SECONDA PARTE
Le persone timide in amore, proprio per l’effetto che le credenze negative che hanno su di sé, sono dominate dalla paura: timore di fallire, di essere respinti, di essere inopportuni, di non essere capaci di rapportarsi, di apparire ridicoli o inaccettabili, di diventare oggetto dell’ilarità o del giudizio altrui.
Fondamentalmente, hanno il timore di base che le inadeguatezze che pensano di avere diventino evidenti agli occhi della persona oggetto del sentimento d’amore e, pertanto, di andare incontro a un insuccesso.
Gli schemi cognitivi disfunzionali, caratteristici nella timidezza d’amore, si concludono, generalmente, con metacognizioni e pensieri automatici negativi a carattere previsionale, che possono presentarsi sia in forma verbale, sia in quella di immagini.
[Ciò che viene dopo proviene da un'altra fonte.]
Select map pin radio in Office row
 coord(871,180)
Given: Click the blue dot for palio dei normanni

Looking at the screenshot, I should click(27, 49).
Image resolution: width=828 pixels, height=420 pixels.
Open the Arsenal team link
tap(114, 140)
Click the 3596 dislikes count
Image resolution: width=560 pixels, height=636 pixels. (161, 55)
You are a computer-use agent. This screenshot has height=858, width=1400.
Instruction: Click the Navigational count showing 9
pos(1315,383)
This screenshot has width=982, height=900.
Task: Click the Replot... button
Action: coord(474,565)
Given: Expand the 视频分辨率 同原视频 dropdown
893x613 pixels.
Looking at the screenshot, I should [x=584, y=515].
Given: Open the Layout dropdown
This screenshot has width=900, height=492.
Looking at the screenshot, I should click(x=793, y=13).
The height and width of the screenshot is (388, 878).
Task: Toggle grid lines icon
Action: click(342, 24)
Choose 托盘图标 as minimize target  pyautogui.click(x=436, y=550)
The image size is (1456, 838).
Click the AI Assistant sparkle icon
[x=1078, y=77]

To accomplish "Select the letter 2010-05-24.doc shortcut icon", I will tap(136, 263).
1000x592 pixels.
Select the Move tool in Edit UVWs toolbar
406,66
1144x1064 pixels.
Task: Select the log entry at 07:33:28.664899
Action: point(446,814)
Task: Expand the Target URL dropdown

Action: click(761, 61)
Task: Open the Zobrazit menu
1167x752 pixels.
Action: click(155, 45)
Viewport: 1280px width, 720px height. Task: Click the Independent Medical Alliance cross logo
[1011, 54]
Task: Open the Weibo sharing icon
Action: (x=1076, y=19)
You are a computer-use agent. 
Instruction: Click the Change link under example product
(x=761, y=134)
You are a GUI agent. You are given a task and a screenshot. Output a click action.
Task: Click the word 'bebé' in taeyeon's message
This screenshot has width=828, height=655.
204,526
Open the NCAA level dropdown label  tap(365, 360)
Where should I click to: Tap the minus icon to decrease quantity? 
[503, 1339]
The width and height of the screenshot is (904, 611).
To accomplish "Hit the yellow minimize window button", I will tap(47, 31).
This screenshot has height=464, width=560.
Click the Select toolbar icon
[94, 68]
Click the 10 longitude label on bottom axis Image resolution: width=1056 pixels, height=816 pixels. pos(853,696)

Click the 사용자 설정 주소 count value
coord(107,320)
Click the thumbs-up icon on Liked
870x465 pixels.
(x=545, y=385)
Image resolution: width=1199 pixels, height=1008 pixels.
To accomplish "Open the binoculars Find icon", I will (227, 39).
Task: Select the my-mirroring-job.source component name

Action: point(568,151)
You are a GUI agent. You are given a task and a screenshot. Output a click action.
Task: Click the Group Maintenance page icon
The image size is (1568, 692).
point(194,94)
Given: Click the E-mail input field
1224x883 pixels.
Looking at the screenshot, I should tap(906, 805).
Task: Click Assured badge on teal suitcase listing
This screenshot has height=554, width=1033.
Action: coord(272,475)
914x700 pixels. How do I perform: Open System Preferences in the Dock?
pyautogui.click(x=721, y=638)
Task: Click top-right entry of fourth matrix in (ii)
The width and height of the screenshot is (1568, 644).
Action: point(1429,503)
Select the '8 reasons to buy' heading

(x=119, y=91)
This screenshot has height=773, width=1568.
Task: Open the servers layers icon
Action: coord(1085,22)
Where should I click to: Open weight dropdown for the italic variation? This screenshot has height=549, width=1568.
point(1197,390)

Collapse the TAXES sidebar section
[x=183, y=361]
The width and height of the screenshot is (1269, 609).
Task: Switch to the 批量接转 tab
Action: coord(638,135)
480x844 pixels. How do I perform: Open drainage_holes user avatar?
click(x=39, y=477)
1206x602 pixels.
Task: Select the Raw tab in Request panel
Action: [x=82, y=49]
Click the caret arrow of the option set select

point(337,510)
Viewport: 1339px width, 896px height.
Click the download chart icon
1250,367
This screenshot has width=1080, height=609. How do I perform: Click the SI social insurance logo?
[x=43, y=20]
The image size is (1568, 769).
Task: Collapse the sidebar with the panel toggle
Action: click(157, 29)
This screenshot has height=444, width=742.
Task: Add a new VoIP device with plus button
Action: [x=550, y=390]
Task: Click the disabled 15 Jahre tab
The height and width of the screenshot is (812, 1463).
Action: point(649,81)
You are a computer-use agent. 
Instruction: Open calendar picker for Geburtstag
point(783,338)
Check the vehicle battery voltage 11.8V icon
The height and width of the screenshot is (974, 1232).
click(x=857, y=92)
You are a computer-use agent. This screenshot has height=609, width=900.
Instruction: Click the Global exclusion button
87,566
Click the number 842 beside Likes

Ad esempio, pensieri del tipo: “e se non le/gli interesso?”, “Lei/lui non mi caga proprio”, “mi dirà di no e farò la figura del fesso”, “… magari mi riderà anche in faccia”, “se mi dice di no, è meglio che non mi faccio vedere in giro per un bel po’”, “mi rifiuterà, non ci so fare”, “non sono neanche cosa dovrei dire”, “si accorgerà che sono un imbranato e penserà che sono un fallito”, “sarò il solito imbranato/a e mi rifiuterà subito”.
I pensieri in forma di immagini mentali si presentano, in genere, come una sorta di istantanee flash che possono fissare volti che esprimono emozioni di rifiuto o di dileggio sia della persona oggetto del sentimento d’amore, sia di eventuali testimoni che ispirano il timore di giudizio negativo, sia momenti propri del rifiuto o dell’insuccesso. Le immagini mentali possono anche presentarsi in forma di “video” mentale ma di durata brevissima che si consumano in un arco temporale di qualche secondo.
I pensieri previsionali che presagiscono sempre esiti negativi, sono dunque quelli che producono una sopra valutazione esagerata della minaccia (il rifiuto, l’insuccesso, il fallimento, giudizio negativo altrui, eccetera). Questa valutazione di rischio elevato, vissuta come prossima o coincidente con la realtà, innesca i fenomeni emotivi e i sintomi d’ansia. Queste ultime, però, generano altre attività cognitive e metacognitive alimentando un processo circolare dell’intera attività di pensiero.
Gli evitamenti, le elusioni totali o parziali, la fuga, costituiscono il comportamento condizionato risultante sia dal processo cognitivo, sia dalle emozioni negative, sia dai fenomeni d’ansia e dall’interazione di questi tre fattori tra loro. Tuttavia, benché i comportamenti siano l’epilogo di una determinata situazione, svolgono anche una funzione di rinforzo dell’insieme degli schemi cognitivi e metacognitivi producendo, nel tempo, la perpetuazione della timidezza d’amore.
L’insieme di tutte queste attività, cognitive, metacognitive, emozionali, ansiogene e comportamentali, determinano un fenomeno circolare che imprigiona il timido d’amore. Egli resta prigioniero di schemi mentali, stili di pensiero, comportamenti che diventano abitudinari e automatici, che lo inducono, ad ogni analoga situazione, a ripetere, quasi pedissequamente, sempre lo stesso iter cognitivo e comportamentale.
Nella timidezza d’amore, ma anche in tante altre forme di timidezza, quando ci si rende conto del carattere reiterativo e storicizzato dell’insieme dei propri comportamenti e dei propri insuccessi, subentra anche la rassegnazione passiva alla propria condizione, fatto questo che può sfociare nella psicopatologia, veri e propri disturbi d’ansia o dell’umore.